I have been working with Bigfix for almost ten years where I use the it distribute patches and software for my customers. After a while, the Windows 7 and later Windows 10 clienent become very stable. From what I have learn, IBM and HCL who owned thd product, do an wxtra quality chack of the patches before the release them. Sometimes the team behind Bigfix discover need of patches that become recommended by Microsoft many years later.

The stability is great! We have not experienced any issues. 

The scalability is excellent!. The BigFix solution is organized like a pyramid with the main master server at top. From there BigFix use relays to distribute Fixlets and Tasks to the clients. You can organize your hierarchy to fit your organization. The number of endpoints should not pass 5000 clients pr. relay before you set up a new relay. The funnie matter of fact is that a relay can use workstation with a lot of disk space - It does need to be a Windows-server, it can also be a Linux server or a workstation. From my point of view, this is really remarkable, because how many endpoint management systems can handle everything from a small office with 10 computers to multitenant conglormerat with 300 000 endpoints with only one, yes 1 server? Waht you need at your backroom is a SQL-server that is able to handle all the data...

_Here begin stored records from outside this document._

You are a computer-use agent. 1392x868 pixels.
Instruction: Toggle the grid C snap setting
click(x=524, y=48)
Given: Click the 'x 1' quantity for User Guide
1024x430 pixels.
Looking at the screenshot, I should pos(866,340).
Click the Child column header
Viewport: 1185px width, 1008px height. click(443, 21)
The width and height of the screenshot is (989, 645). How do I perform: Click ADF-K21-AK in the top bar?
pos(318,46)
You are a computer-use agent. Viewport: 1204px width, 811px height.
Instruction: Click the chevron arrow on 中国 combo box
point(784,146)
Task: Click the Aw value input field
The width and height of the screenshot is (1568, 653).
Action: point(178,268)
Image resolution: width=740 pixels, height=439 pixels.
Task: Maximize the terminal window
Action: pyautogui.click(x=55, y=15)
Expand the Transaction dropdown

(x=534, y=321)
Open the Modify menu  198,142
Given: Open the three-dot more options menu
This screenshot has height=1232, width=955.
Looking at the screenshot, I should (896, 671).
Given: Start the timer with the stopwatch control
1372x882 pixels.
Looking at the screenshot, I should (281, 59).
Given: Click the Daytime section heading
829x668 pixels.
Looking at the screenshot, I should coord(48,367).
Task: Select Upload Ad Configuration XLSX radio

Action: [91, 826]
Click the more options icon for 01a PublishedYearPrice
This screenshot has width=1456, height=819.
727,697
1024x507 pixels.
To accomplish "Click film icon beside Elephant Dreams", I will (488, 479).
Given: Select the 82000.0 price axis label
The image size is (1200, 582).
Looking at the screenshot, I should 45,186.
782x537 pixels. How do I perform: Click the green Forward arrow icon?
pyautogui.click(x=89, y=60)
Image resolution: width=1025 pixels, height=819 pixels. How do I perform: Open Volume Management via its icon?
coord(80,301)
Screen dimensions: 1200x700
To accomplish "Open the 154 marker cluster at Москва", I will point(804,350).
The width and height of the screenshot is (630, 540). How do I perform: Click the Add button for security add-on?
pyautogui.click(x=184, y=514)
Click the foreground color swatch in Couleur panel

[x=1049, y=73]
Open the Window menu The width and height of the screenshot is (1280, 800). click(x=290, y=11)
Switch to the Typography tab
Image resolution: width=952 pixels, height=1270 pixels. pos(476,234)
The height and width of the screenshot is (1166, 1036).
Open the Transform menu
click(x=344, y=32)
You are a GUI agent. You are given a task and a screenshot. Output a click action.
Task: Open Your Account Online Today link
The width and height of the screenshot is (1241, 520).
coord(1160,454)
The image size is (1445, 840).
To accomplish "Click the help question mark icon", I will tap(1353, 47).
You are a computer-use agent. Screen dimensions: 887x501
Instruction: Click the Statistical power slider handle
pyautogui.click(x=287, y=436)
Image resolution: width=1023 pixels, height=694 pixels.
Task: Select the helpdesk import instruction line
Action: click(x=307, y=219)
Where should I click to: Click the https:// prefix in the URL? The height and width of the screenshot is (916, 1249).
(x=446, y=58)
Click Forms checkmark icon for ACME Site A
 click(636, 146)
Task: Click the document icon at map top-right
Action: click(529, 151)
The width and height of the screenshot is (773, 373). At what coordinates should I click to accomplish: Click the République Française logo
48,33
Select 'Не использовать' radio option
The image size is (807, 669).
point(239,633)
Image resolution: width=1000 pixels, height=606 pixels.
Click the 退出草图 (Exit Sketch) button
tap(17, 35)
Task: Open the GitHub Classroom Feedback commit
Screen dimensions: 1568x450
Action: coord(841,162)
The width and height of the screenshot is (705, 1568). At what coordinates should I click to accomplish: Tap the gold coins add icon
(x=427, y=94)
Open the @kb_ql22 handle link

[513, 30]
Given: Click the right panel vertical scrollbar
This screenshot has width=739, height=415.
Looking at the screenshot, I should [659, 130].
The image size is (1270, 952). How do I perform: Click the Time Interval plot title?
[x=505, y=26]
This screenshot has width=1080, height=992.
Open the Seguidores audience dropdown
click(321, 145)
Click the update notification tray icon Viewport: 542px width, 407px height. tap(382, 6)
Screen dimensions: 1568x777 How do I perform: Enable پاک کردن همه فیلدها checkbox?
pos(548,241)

Technical support is above average, and in fact, I would say that they have superb support.

Like many other small IT-companies, I patch the clients manually or by Windows Update. When you get a lot of clients to be patched, it's impossible to do it manually. You need a tool to do the job and you need documentation what you have done and when. If patch goes wrong, you must be able to identify that one very wuick and removed before it do to much damage. With BigFix, you get control and you know excactly the status of patches. If you use tools like Microsoft InTune to do the patch job, it's like sending Voyager 2 to Pluto - It felles like the patch is lost in space and you never know if it will ever send information back home what happends. With BigFix, more than 90% of you patches will dsitrbuted at first try and report back home that they found a safe harbour.

The documentation is good. Follow the recommended configuration by HCL and you will be up and running very soon. It's pretty easy to set up with some knowledge. Be aware that DNS-isssues can be a challenge if the server is not visible at Internet by a public IP during the initial setup. The configuration at firewall can a challenge especially to get SQL-server vissible for the BigFix-server.

We mananged to do it by our self. 

Very high. In a short time, you will get your expenses paid back very shortly.

The licens price of the HCL BigFix is very fair. The challenge is the license of the MS SQL server. If you can handle DB2 - The DB2 database server that is included with BigFix is free to use. Because the MS SQL -server express cannot be used unless demo purposes, I recommend and SPLA license for the MS SQL server wich gives you the oppuritiny to connect an unlimited numbers of clients to the BigFix server. 

Other systems like Microsoft SCCM has been considered. The systems is too complex and require too many resources compared with BigFix. The BigFix server with the SQL server included could be running and on a singel portable workstation and mange the patch-management of ogf thousands of endpoint. How many SCCM do you need to do that? With Bigfix you can manage a small office with 10 clients as well as enterprise evirement with 250 000 endpoint with only one BigFix-server. 

BigFix is value for money - You get a simple, robust, dynamic and very powerful solution for a very reasonable price. Don't for get the hidden cost compared to other tool - How many ports do you need to configure by very expensive network assistant when running SCCM? With BigFix it's enough to open only one port. With BigFix you have a multitenant solution that make is possible for you as an service provider to use BigFix to manage many customers at the same time with same server, without setting up trust between different networks. Because BigFix has it's own secure comminication between the server and the clients.